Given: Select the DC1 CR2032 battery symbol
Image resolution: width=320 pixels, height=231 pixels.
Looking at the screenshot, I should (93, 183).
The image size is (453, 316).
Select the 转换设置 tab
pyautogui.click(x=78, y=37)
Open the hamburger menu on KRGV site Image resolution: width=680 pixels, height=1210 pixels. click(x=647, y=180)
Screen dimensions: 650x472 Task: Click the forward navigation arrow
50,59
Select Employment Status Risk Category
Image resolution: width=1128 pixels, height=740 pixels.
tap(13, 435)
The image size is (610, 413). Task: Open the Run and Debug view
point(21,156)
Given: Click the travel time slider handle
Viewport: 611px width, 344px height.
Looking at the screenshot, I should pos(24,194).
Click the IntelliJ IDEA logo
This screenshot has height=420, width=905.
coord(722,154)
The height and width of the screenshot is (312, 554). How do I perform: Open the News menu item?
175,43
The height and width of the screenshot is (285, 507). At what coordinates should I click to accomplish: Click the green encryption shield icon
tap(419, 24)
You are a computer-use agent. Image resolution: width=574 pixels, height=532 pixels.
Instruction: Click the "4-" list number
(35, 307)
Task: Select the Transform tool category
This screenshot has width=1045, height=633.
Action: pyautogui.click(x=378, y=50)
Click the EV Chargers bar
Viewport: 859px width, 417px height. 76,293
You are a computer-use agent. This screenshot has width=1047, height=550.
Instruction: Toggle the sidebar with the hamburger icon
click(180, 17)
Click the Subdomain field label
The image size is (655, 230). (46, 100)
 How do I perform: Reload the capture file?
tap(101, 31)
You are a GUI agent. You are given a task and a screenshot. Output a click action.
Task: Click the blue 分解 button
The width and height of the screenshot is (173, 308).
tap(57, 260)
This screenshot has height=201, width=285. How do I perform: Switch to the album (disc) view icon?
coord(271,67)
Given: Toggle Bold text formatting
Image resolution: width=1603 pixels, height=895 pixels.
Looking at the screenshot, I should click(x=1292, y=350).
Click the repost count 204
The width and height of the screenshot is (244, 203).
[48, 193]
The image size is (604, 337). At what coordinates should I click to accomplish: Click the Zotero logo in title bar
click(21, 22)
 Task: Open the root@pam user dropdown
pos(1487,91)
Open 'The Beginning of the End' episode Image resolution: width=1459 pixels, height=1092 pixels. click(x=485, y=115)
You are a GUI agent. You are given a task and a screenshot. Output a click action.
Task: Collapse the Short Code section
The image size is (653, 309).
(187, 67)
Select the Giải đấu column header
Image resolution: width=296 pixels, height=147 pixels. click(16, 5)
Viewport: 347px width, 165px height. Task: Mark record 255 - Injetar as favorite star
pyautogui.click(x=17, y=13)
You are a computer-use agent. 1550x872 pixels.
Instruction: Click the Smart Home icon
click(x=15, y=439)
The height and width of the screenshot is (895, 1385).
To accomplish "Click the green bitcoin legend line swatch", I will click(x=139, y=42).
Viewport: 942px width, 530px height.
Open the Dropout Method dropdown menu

**Stated exercise:** Gather every line from the listing above that contains the word "logo" and copy each one in full.

**Exercise response:**
Click the IntelliJ IDEA logo
The image size is (604, 337). At what coordinates should I click to accomplish: Click the Zotero logo in title bar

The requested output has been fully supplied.